- **WHAT IS REQUIRED**: Gather all lines from the material that contain the word "Open".

##### DATA RECORDS #####

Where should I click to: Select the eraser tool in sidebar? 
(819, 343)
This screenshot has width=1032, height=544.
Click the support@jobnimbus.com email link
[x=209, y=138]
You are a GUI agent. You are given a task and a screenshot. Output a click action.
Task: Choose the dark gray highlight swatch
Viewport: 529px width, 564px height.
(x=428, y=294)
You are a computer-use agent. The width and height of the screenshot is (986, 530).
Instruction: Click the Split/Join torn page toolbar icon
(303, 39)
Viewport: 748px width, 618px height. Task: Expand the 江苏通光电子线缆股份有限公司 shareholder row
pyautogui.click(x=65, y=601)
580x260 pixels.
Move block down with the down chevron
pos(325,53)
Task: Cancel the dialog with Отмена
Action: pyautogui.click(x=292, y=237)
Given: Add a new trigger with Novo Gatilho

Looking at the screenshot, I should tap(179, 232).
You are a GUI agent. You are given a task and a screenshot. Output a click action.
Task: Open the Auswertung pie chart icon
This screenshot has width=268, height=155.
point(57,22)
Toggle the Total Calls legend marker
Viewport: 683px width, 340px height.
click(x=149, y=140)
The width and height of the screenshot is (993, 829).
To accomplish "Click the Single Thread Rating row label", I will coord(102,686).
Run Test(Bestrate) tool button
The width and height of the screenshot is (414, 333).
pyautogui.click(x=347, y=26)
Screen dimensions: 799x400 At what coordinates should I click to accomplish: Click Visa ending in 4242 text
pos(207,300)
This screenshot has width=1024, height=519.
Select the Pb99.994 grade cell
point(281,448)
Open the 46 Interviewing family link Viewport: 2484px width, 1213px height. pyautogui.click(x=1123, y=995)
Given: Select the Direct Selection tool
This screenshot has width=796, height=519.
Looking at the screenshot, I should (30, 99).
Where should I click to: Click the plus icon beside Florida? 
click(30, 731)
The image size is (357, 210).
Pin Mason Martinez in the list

#####

- **THE COMPLETED TASK**:
Task: Open the Auswertung pie chart icon
Open the 46 Interviewing family link Viewport: 2484px width, 1213px height. pyautogui.click(x=1123, y=995)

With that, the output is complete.